映画『劇場版コード・ブルー-ドクターヘリ緊急救命-』(2018年)で末期がん患者を熱演し、丸刈り姿が大きな話題を呼んだ実力派女優・山谷花純さん。そんな彼女が、成田凌さん主演の最新映画『#拡散』(2月27日全国公開)で、コロナワクチン接種の翌日に急死してしまう主人公の妻という難役に挑んだ。

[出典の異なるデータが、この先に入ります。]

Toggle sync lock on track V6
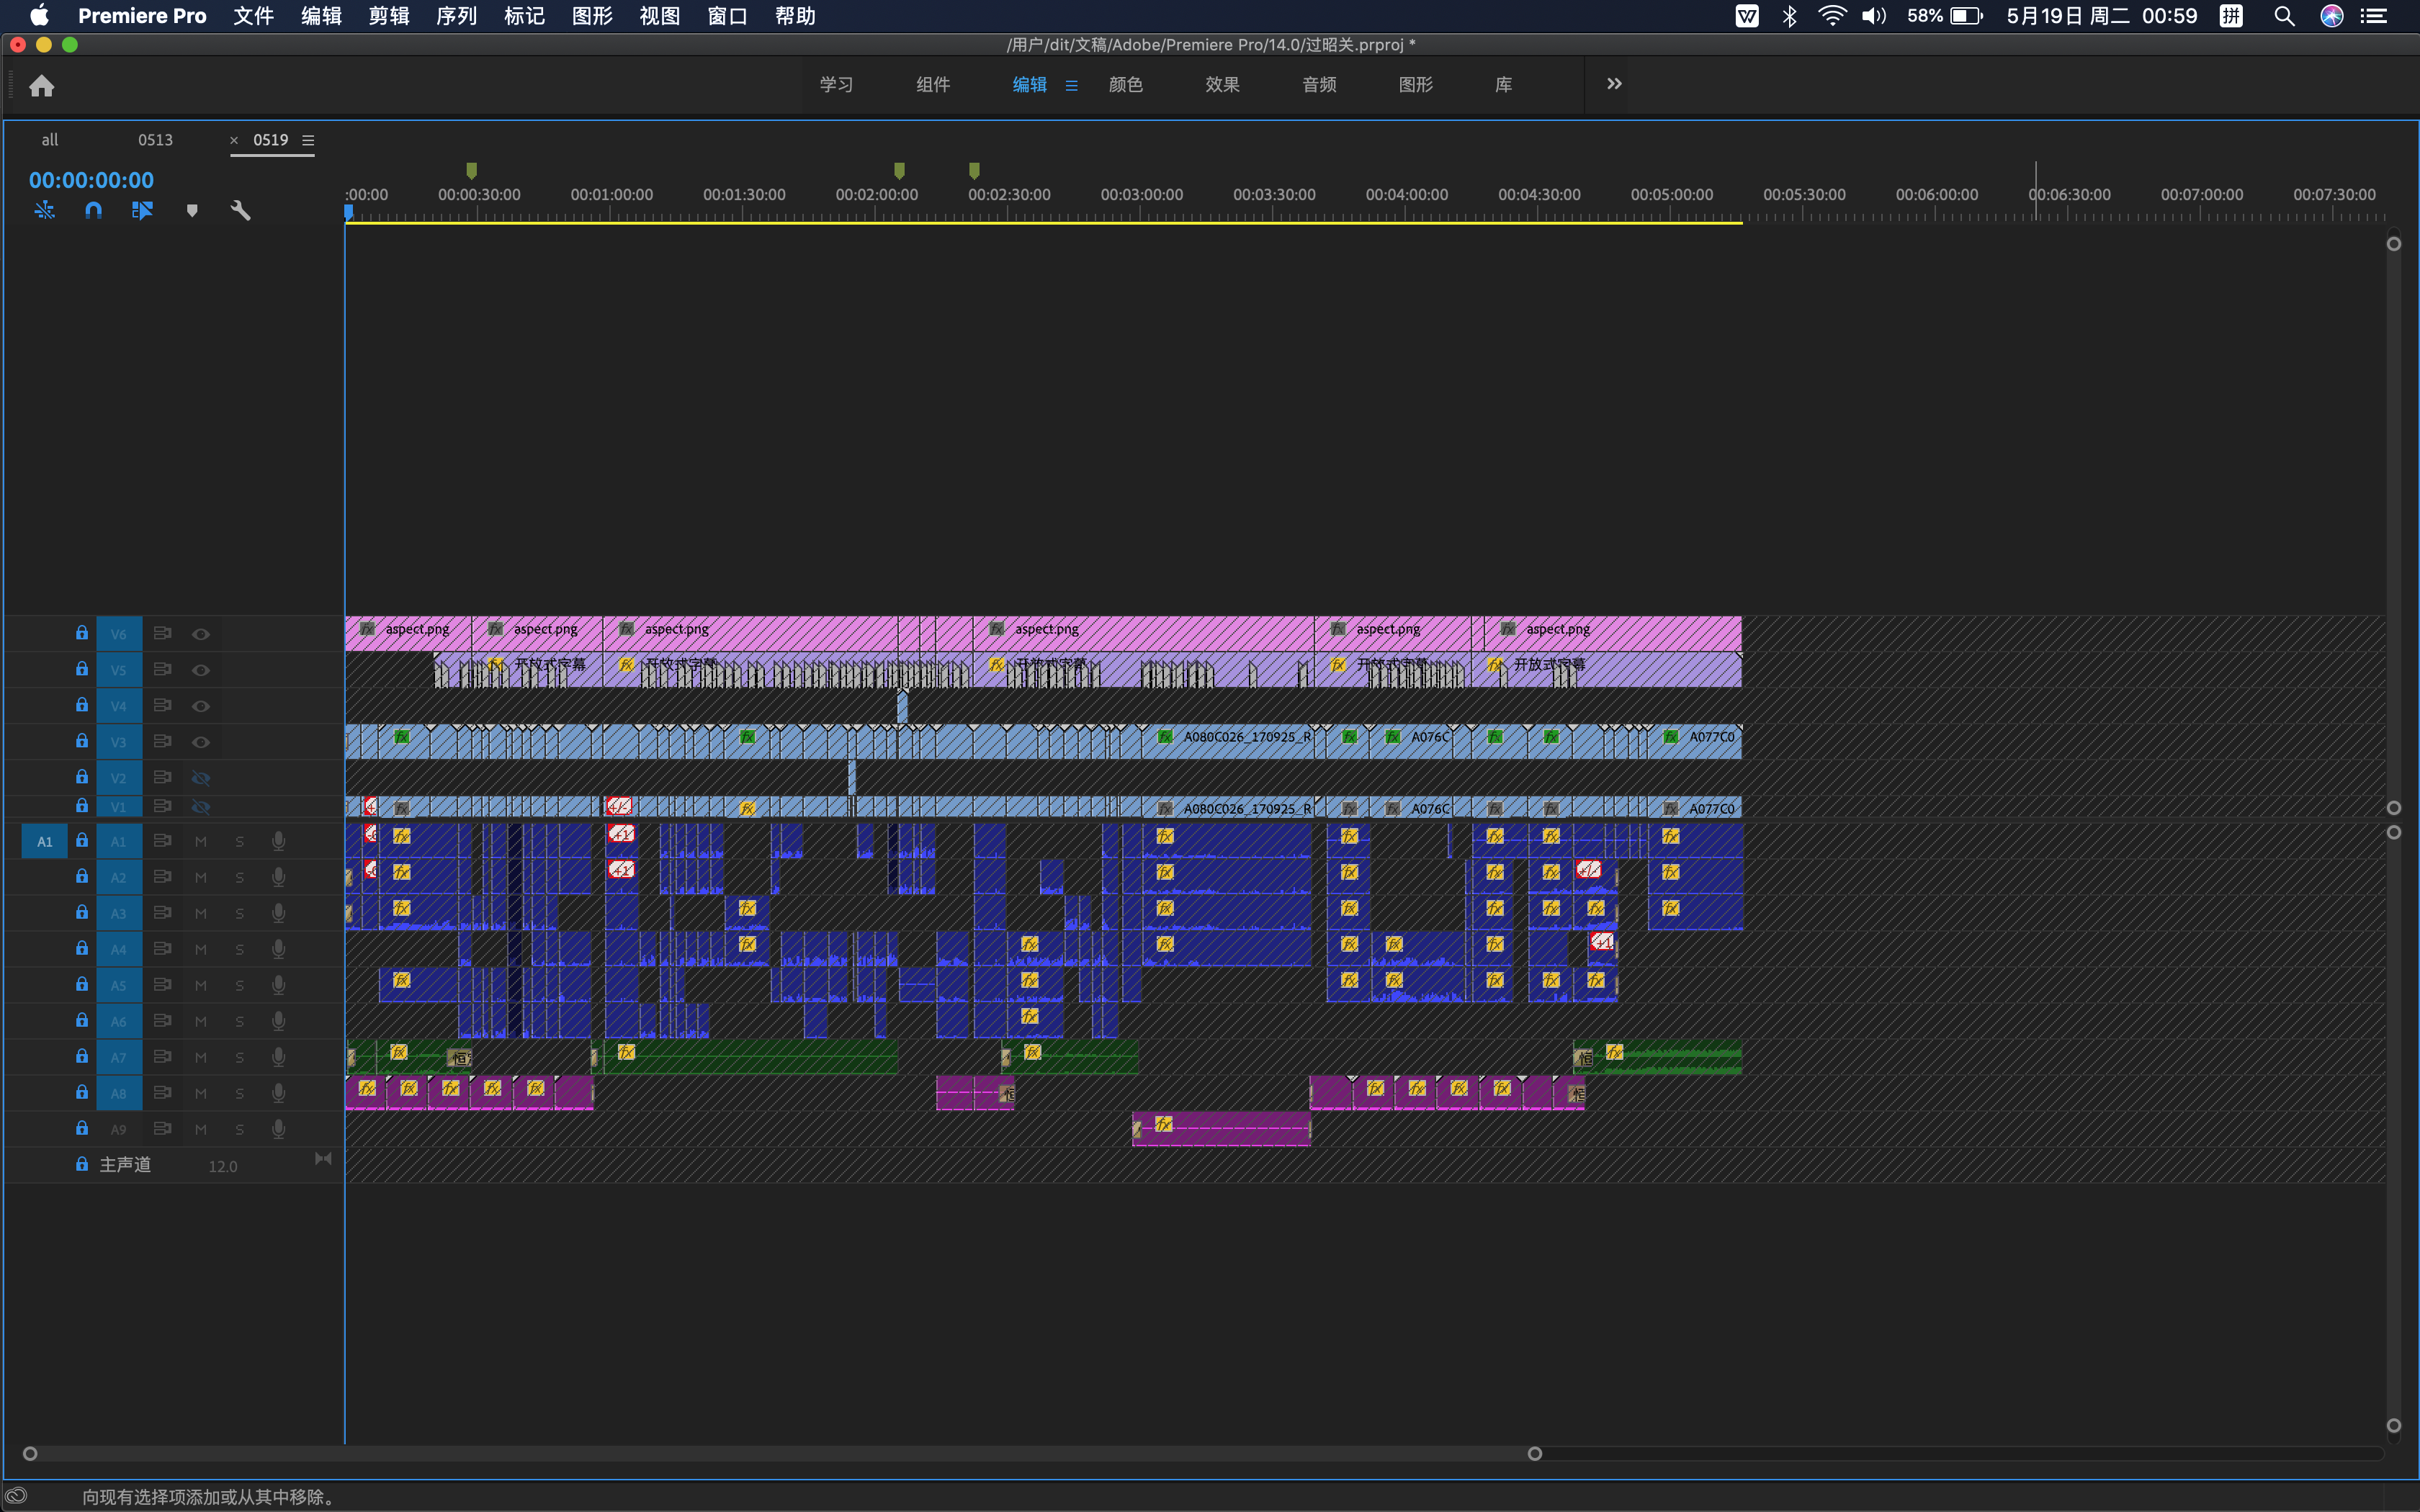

ロケ先の富山で起きた“憧れの女優”との奇跡的な遭遇エピソードや、「地方の高架下の飲み屋を一人で開拓する」という意外すぎる素顔を告白。さらに、デビューから17年、嘘がつけないまっすぐな彼女が“大御所俳優”の言葉から得た気づきなど、進化を続ける知られざる“THE CHANGE”に迫る!【第2回/全2回】
ーー今回のロケは富山県でしたし、おいしい出合いもあったのでは?
「ブリのカマ、ホタルイカの沖漬けやバイ貝……。富山らしい食材をたくさん食べたんですが、どれもお酒に合って、おいしかったです。たまたま入ったお店が大将一人で切り盛りしていて、そこで食べたものがすごく良くて。お客さんも常連さんばかりで、『富山には何しに来たの?』みたいな会話をしました」
ーーそんなとき、なんて返事するんですか?
「『撮影です!』って素直に答えちゃいます(笑)。その後は逆に、このへんのおいしい店とかお酒、お土産とかを聞きました。こういうのって、地元の人が一番知ってるでしょうから。クランクアップの前に、あのお店にはもう一度行きたかったんですが、そのときは予約がいっぱいで……。それが心残りです」
ーーじゃあ、次に富山に行ったときにはリベンジですね!
「あとは、大将に教えてもらったスナックにも行きたいですね。一人でも安全に行けるそうなので。富山の人って本当にあったかいですし、また、近いうちに富山でお仕事があることを心から願っています」
ーー山谷さんといえば、映画『劇場版コード・ブルー』(2018年)で末期がんの女性を演じ、実際に、自身の髪を丸刈りにして演技に臨むなど、役に真摯に向き合っている印象があります。山谷さんにとって役作りとは、どのようなものでしょう?
「撮影期間中は、自分の心の中に “役”と“本来の自分”がいるんです。メイクで見た目は変えられても、それまでの自分を、すべて忘れて役に染まりきることはできないので。役柄と素の自分とで“一緒に仲良く頑張ろうね”と握手させるようにしています」
ーー2つの人格を持つというイメージでしょうか?
「泣く演技でも、涙が出る瞬間というのは、役の設定だけでは演じ切れないんです。何か自分で共感する部分があって、過去に経験した描写が頭の中に映って、初めて涙が出る。